───── Provided records

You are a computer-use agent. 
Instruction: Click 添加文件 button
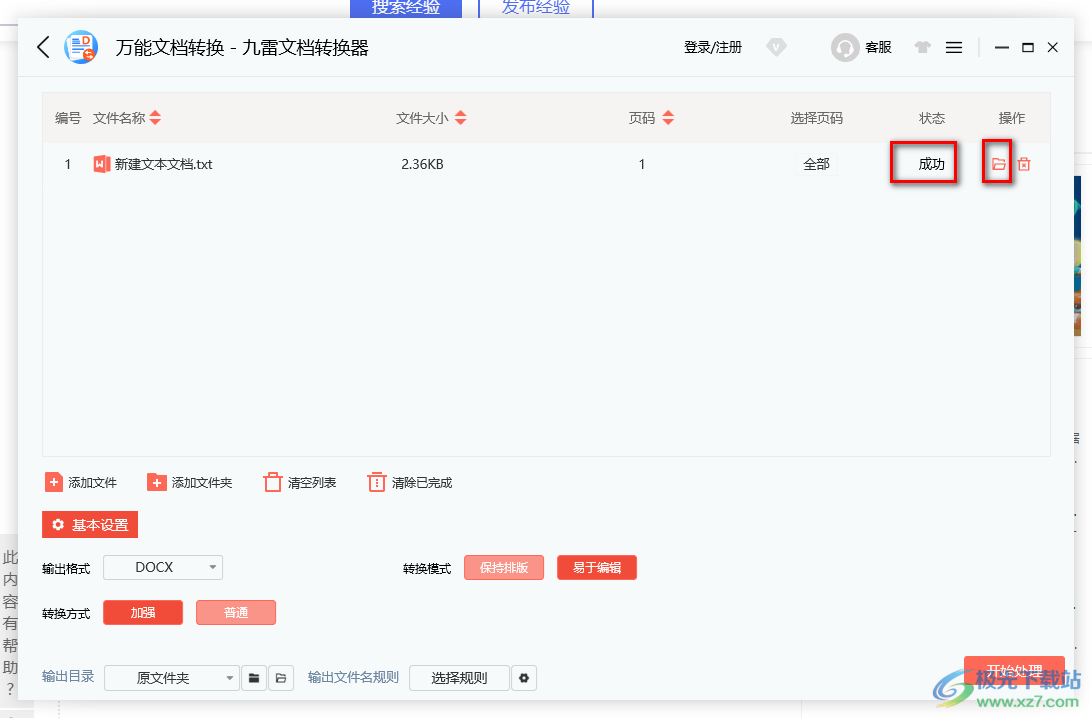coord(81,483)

──────────
───── Provided records

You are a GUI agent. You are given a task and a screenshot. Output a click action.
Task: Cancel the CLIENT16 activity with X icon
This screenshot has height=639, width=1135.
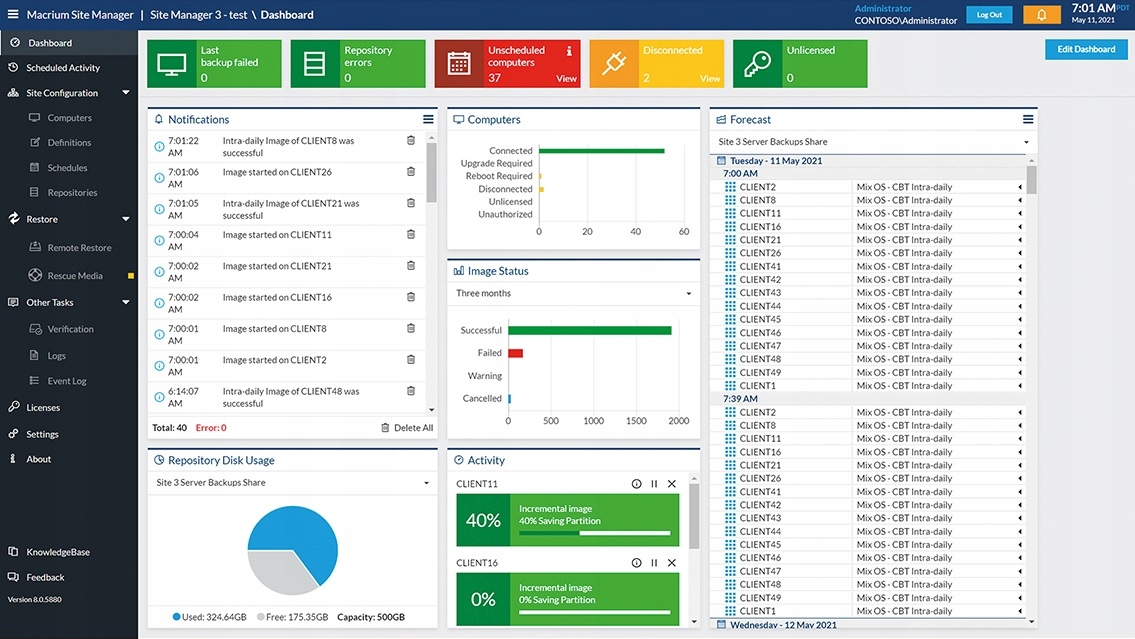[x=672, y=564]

──────────

* _Exercise brief_
For each line above that contains the word "agent", copy that line.

* _Your solution_
You are a computer-use agent. 
You are a GUI agent. You are given a task and a screenshot. Output a click action.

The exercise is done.